Archive for June 3rd, 2009
As I mention in my last post, I was encountering a series of issues and strange behavior when running some examples in Basic Motion. While I’m still waiting for what SolidWorks developers may have to say about this, I was very lucky to hear from someone that really knows his stuff when it comes to Animation and SolidWorks Motion. Jim Boland, who does not represent SolidWorks Corp., but has worked as a contractor for SolidWorks for many years in the development of training materials, including the original Animator training manual, took a look at my arbor press example and made a few comments about the issue that I find really interesting and think may be useful to others, as well. As I said before, these are Jim Boland’s thoughts and do not speak for SolidWorks Corp. or the software developers, but you may learn a thing or two from them. Trust me! So, here it goes…
What made me contact you was that the Arbor Press video you made was right along the lines of what I’m doing in many of the case studies in the book in that it shows multiple ways of achieving the desired results. In all the years of teaching SolidWorks, I always get the standard question of “What’s the right way to do this……?” My response has always been the “right way” is whatever way allows you to achieve your design intent and the “wrong way” is what keeps you from meeting the design intent. That said, among the many “right ways” some are better than others because they are easier to solve, more flexible to change, etc.

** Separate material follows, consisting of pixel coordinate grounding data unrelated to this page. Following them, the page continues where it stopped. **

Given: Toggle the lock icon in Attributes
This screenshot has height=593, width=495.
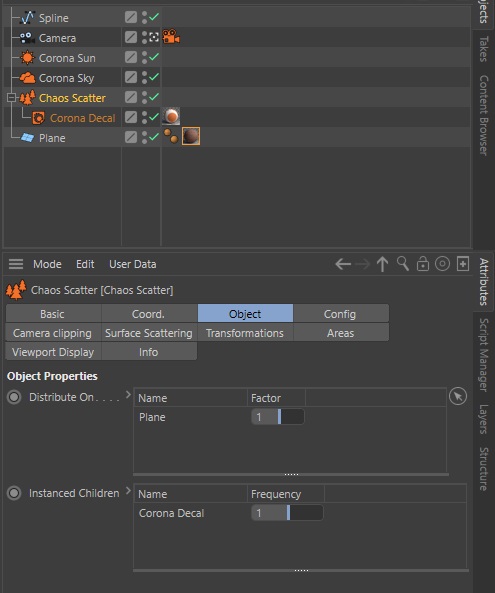Looking at the screenshot, I should (423, 264).
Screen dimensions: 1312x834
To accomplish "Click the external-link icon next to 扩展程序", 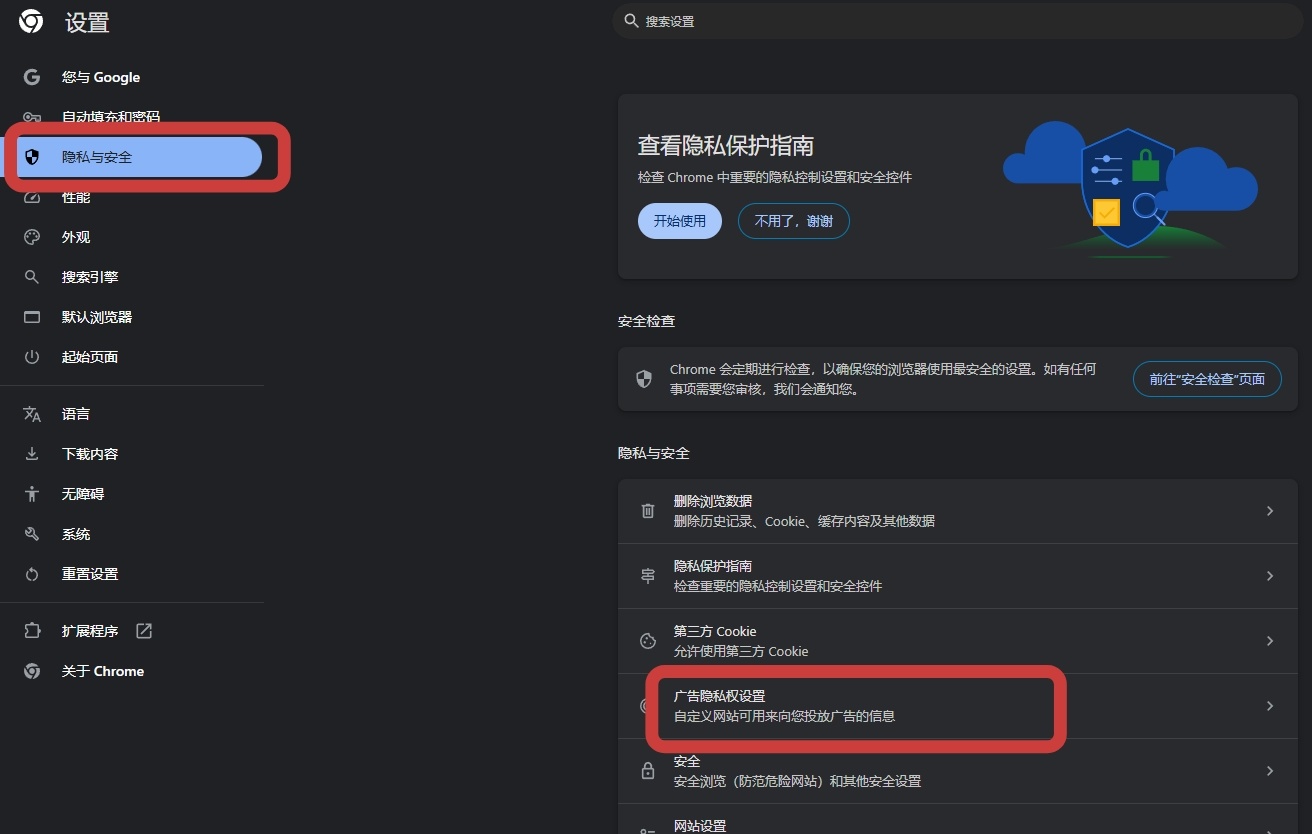I will click(x=144, y=631).
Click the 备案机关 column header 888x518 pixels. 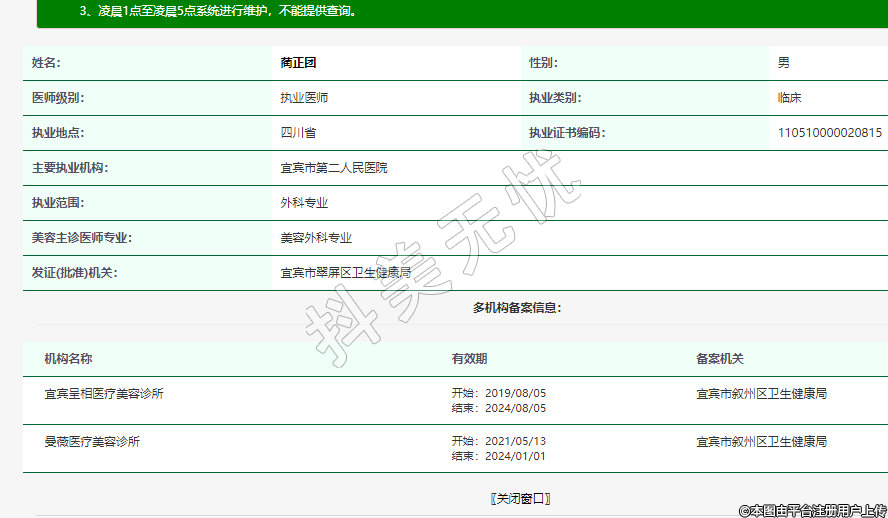720,359
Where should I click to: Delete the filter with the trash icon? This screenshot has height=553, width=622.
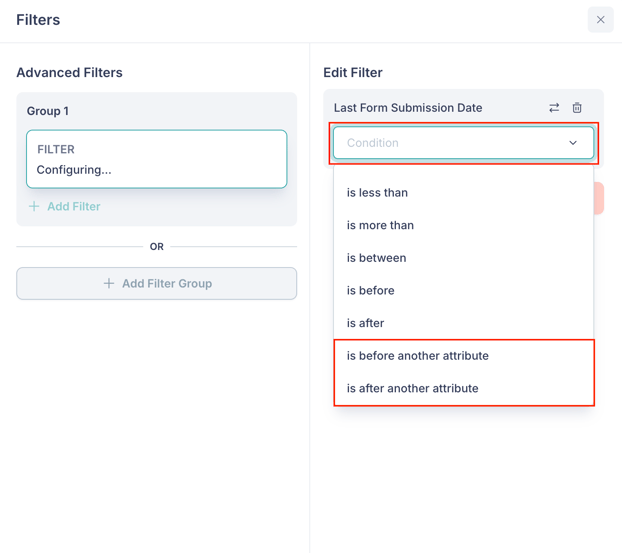point(577,108)
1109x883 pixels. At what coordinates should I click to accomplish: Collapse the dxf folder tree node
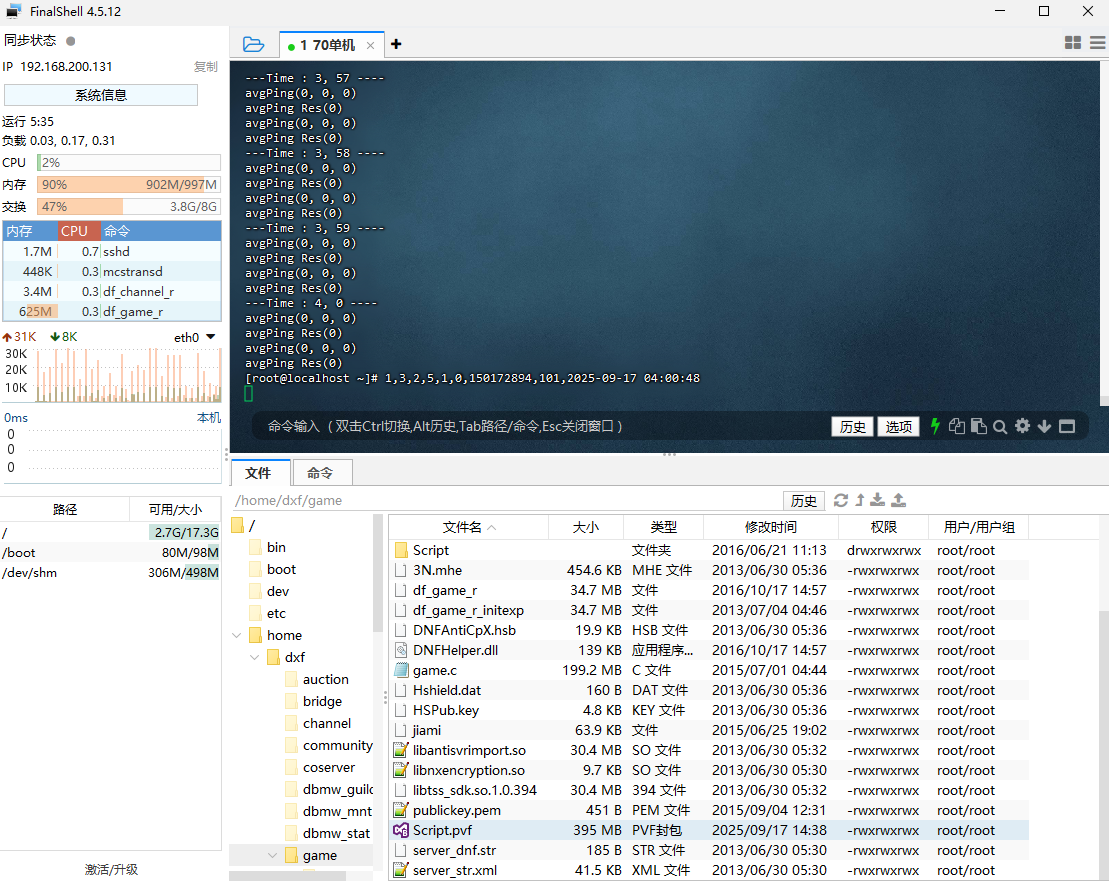(x=255, y=657)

After just attacking the problem of the contacts in the Arbor Press head on, I finally took a step back and looked at the broader picture, so here are some thoughts.
- Why would you ever want to use Basic Motion instead of Animation for this video? Over the past 9 months, Jindrich and I have had lots of discussions about the three products and the correct use of each. If you look in the SolidWorks Motion book, there is a section on page 225 about Kinematic Systems vs. Dynamic Systems. To help clarify this issue, I’ve spent some time in the new version of the book talking about this difference and the fact that as a general run, you use Animation for Kinematic systems and Basic Motion for Dynamic systems. The Arbor Press is a Kinematic system because for every position of the rotating shaft, there is one, and only one, position for every other part. Always remember that our goal is to create an animation, NOT an analysis. If I use Animation instead of Basic Motion, it can be done in half a dozen different ways in a matter of seconds and I can be off to the next task.
- One confusing comment in the Help and tooltips is that you get a more realistic result with Basic Motion over Animation. I think that’s a simplification in that it is true for Dynamic systems but not for Kinematic systems. Look closely at the case with the linear motor. While motion stops at contact, there is visual penetration, which is unrealistic. In a simulation run, that’s expected because we are using a mesh to define the boundary and material properties are considered, so it is OK. In an animation it’s not OK, but I can easily fix it in an animation by turning off the drive motor at the correct time or drive the motion with a distance mate.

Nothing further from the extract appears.